Pollo Pibil is a classic Mexican dish from the Yucatan peninsula. Chicken pieces are marinated in Achiote paste and sour orange juice then slow-cooked until tender.
This is the first time I have used achiote paste which is made from the ground-up seeds of the annatto tree, mixed with salt, garlic, oregano, vinegar and spices.
The cooked chicken is beautifully coloured from the paste and full of wonderful citrus flavours.
The traditional method of cooking Pollo pibil in the Yucatan has the chicken wrapped in banana leaves and cooked in a fire pit, but we will use a cast-iron casserole (dutch oven).
For the marinade:
- 120 ml orange juice freshly squeezed
- 2 tbsp lime juice
- 45 g achiote paste
- 2 cloves garlic minced
- 1 tsp cumin
- 1 tsp oregano preferably Mexican
- ½ tsp salt to taste
- Freshly ground black pepper to taste
For the chicken:
- 900 g chicken thighs
- 1 onion finely sliced
- 1 red pointed pepper halved, de-seeded and finely sliced
- 240 ml water
- ⅛ tsp allspice
- 1 bay leaf
For the pickled red onion:
- 1 red onion halved and finely sliced
- 1 lime juiced
- 1 pinch oregano
- 1 pinch salt
To marinate the chicken:
- Combine the orange juice, lime juice, achiote paste, garlic, cumin, oregano, salt, pepper and allspice in a blender. Add to a large Ziploc bag or non-reactive bowl, add the chicken pieces and marinate for at least 1 hour, but no more than 4 hours.
To cook the chicken:
- Preheat the oven to 180°C/Fan 160°C/Gas 4
- Put the sliced onion, peppers and minced garlic in the bottom of the casserole. Place the marinated chicken thighs on top, pour over the marinade and add the water and bay leaf.

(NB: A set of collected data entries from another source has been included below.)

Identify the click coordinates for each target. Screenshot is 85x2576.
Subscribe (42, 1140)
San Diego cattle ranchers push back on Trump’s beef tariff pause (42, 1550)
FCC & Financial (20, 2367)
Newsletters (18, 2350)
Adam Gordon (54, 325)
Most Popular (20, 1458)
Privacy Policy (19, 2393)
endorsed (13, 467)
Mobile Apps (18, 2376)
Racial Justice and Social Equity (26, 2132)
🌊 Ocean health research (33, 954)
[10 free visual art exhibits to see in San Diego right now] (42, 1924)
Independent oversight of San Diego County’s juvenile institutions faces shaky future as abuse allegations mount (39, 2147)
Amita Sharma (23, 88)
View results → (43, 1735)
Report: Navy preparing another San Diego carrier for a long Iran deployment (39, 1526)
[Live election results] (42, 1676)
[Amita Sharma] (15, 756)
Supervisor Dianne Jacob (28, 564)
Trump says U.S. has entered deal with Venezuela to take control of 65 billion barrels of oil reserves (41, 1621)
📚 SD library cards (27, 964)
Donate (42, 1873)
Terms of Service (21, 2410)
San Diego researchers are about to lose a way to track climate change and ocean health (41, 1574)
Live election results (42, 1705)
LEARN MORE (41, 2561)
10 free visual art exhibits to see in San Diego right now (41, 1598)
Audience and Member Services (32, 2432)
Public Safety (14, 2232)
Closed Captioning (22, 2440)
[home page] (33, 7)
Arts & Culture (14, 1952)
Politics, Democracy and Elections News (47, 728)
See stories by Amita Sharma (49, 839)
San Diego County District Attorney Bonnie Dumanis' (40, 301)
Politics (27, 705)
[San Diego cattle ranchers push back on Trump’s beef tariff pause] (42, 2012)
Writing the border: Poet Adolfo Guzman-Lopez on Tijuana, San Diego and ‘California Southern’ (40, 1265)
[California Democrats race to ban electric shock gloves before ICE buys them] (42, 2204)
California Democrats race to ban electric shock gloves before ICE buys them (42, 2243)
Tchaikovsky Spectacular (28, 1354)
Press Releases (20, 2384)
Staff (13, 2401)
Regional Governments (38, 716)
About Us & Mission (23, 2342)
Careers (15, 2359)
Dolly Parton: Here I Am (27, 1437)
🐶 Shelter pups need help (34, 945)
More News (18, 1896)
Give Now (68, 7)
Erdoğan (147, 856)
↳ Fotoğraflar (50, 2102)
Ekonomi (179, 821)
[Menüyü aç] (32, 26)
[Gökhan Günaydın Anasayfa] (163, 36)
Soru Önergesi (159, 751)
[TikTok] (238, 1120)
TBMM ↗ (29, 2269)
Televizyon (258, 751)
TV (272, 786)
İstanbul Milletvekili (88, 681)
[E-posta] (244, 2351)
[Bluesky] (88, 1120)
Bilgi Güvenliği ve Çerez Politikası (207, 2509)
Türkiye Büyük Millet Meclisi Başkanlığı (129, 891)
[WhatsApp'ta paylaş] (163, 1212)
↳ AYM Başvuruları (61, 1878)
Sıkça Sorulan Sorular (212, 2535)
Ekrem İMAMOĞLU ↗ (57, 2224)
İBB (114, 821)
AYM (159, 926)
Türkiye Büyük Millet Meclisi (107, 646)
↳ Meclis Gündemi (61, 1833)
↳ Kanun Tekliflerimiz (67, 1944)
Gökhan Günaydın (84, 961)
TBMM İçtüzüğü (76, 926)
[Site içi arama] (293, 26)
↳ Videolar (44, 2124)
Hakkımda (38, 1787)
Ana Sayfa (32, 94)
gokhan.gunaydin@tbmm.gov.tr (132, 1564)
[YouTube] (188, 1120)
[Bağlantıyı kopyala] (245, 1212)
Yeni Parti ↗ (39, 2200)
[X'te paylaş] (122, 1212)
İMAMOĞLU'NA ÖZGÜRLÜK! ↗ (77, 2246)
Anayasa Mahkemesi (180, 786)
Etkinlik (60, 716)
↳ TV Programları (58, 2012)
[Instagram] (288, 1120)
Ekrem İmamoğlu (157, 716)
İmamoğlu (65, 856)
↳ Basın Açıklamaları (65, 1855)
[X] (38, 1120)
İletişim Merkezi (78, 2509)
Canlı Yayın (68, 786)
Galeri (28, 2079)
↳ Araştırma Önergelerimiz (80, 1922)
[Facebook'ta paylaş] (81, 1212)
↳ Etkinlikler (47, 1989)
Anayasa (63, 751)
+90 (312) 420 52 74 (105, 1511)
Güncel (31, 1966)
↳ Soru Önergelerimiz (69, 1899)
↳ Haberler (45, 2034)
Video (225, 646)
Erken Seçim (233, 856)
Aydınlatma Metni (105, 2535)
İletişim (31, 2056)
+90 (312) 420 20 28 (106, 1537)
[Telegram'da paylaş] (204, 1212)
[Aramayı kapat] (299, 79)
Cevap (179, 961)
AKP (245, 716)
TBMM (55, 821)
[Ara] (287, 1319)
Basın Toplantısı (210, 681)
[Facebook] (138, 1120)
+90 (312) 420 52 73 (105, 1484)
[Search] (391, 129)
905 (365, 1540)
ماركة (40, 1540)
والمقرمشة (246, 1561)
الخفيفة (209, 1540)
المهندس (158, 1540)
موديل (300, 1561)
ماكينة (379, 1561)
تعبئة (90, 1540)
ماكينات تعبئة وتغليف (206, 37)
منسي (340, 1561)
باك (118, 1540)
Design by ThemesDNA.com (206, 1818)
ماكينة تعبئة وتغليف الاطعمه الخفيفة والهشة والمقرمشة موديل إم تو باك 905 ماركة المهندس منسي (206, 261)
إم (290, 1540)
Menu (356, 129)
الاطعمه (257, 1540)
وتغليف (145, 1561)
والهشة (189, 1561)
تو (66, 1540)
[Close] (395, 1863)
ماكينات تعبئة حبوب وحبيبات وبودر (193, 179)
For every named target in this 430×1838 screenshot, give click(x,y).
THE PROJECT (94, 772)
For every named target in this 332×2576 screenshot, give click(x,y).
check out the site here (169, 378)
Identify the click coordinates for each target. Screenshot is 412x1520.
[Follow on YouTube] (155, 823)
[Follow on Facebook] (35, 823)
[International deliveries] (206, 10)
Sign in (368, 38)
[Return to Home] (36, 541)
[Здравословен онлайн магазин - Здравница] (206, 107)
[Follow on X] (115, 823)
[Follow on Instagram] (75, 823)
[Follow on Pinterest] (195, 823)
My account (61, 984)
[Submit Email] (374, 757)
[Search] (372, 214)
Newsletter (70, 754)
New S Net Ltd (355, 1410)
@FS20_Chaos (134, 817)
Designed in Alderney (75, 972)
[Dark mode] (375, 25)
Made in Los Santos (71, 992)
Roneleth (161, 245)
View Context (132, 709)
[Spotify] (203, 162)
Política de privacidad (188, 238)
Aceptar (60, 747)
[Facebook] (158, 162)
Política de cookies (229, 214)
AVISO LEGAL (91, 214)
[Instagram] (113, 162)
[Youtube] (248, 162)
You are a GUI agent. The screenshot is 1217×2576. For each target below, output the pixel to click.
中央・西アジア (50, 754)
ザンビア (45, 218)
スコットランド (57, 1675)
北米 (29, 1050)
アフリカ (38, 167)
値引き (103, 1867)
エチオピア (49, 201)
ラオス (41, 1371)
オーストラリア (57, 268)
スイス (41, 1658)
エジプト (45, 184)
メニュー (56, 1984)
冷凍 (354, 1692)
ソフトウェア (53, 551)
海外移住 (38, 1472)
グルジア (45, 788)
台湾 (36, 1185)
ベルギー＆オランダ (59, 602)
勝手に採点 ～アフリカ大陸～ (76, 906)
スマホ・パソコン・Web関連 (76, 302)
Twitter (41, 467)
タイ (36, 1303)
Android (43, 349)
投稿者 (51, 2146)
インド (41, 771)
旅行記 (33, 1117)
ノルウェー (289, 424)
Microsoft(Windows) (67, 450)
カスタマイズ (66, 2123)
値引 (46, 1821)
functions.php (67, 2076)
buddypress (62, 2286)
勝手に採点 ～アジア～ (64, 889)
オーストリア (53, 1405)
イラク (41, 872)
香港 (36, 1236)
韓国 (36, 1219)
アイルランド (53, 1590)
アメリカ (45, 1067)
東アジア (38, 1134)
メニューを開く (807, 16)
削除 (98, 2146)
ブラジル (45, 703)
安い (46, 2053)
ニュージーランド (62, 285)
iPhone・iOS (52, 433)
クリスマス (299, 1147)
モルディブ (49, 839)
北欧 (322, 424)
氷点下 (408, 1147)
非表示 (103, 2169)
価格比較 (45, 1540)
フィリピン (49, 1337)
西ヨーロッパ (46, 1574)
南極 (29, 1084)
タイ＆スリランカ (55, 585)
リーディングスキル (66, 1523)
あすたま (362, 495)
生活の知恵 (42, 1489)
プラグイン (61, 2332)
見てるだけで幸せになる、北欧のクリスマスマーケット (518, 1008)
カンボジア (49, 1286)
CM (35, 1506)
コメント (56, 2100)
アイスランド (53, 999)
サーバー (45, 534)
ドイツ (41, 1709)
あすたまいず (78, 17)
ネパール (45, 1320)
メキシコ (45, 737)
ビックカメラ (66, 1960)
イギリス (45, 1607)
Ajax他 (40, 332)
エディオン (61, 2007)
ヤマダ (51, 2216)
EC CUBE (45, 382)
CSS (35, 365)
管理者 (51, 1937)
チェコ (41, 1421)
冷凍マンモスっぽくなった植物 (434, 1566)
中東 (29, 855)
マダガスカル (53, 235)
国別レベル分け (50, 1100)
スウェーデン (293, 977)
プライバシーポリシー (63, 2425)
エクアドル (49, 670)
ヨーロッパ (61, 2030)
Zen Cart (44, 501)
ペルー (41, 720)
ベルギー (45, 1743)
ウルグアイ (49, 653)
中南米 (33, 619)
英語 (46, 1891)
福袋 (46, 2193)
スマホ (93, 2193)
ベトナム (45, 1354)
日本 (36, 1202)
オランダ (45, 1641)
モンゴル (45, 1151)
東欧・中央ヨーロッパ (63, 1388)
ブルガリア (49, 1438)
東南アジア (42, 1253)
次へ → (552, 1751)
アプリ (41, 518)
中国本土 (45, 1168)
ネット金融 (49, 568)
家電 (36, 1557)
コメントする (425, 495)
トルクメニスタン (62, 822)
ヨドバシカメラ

- Cover and cook in the oven for 90 minutes.
To make the pickled red onion:
- Wash the sliced red onion with cold water, put it in a bowl, add some salt, leave it for 10 min.
- Wash it again, add the lime juice, a pinch of oregano and salt.
- Leave it to pickle for 10 min.
- Serve with rice and the pickled red onion.